A big question that potential consumers have before starting their low-dose cannabis journey is whether or not it could affect their employment. If you live in a state where cannabis is recreationally legal, you probably assume you’re safe. Unfortunately, even cardholders for medical cannabis in states where it is legal could risk job loss in the face of drug testing. Don’t panic just yet! We’ll explain how it all works.
State vs. Federal Law
It might seem counter-intuitive that a resident of a state where cannabis is legal could face repercussions for consuming it. Since cannabis is still considered a Schedule 1 drug under federal law, employers can defer to this beyond their own state laws to enforce a no-tolerance cannabis policy.
Even for medical cannabis cardholders, there are some grey areas that might not be protecting you. Only 11 of the 33 states that allow for medicinal cannabis use have protections for cardholders’ employment: Arkansas, Arizona, Connecticut, Delaware, Illinois, Maine, Minnesota, Nevada, New York, Pennsylvania and Rhode Island.
You would think that, similar to alcohol, employees should only have to be sober while on the clock, but can consume what they want on their own time.

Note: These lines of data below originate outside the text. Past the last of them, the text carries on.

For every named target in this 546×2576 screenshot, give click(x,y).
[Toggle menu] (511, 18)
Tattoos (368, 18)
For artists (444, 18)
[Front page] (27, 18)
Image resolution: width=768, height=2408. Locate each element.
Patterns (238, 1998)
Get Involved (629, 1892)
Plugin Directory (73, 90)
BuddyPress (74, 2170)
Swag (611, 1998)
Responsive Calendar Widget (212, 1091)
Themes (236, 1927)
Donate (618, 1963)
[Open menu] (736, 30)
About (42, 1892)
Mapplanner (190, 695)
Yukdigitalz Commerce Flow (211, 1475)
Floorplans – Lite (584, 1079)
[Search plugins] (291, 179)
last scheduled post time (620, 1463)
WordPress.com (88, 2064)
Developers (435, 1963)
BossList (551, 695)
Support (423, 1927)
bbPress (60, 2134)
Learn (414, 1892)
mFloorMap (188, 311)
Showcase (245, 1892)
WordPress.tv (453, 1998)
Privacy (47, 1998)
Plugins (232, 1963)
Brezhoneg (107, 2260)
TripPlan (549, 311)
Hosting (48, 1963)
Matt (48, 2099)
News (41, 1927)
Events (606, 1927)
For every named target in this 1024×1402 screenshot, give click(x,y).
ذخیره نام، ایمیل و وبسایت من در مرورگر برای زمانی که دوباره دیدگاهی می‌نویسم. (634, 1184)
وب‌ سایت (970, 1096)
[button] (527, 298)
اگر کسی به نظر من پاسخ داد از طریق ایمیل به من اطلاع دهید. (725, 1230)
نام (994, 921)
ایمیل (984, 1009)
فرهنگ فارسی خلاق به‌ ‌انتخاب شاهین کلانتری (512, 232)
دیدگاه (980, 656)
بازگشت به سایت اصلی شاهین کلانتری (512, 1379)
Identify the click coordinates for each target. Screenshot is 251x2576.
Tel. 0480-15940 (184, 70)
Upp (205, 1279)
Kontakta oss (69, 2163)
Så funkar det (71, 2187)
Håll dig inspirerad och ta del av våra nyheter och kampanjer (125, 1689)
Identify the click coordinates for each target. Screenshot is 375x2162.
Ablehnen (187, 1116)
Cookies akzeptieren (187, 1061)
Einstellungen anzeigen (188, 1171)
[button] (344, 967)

Hopefully, this will one day be the case, but current drug testing limitations prevent this from being the case.
Current Cannabis Testing
The difficulty surrounding modern cannabis testing is that it is not precise. A drug test for cannabis is basically black and white; any amount in your system leads to a positive result. If you test positive, it could be because you just consumed, or still have some in your system from the past weekend. It isn’t like current alcohol testing, which can determine your current BAC and intoxication level.
Since cannabis testing can’t determine when it was consumed or if it’s still affecting someone, many employers maintain an outright ban on cannabis use to avoid the risk of an employee being under the influence while at work. This is especially true for positions where safety risks are involved. If a test similar to the Breathalyzer were developed for cannabis and employers could test only for current sobriety, no-tolerance policies would likely decrease.
Keep in mind that cannabis be detected up to even a month later, depending on frequency and level of consumption, and that drug testing frequency varies by job and location. Some federal and state positions have concrete laws requiring regular drug testing. Private companies have varying standards based on their state and city. For example, the city of San Francisco prohibits random drug testing, except for exemptions of some federal requirements (like pilots). Educate yourself on local laws and your employer’s policies!
What This Means for You
Unfortunately, due to current gaps in testing and laws, it is up to each individual to determine if their employment is safe for cannabis use. Understand your employer’s policies surrounding drug testing. If they have a zero-tolerance policy, consuming on your own time puts you at risk for failing a drug test. Medical cannabis cardholders should understand state laws and protections. If you live in a state that has protections for medical cardholders and you are microdosing cannabis for stress and sleep, we recommend consulting a doctor to obtain a medical cannabis card.
Federal and state laws surrounding cannabis use are changing dramatically right now. We hope to see more protections for medical cannabis users, as well as improved drug testing to provide protections for recreational users consuming outside of work hours. Join us in spreading education about the health benefits of low dosing cannabis!
This article is for education purposes only and is not intending to provide legal advice. With rapidly changing laws surrounding cannabis use, seek legal advice to understand up-to-date federal and state laws.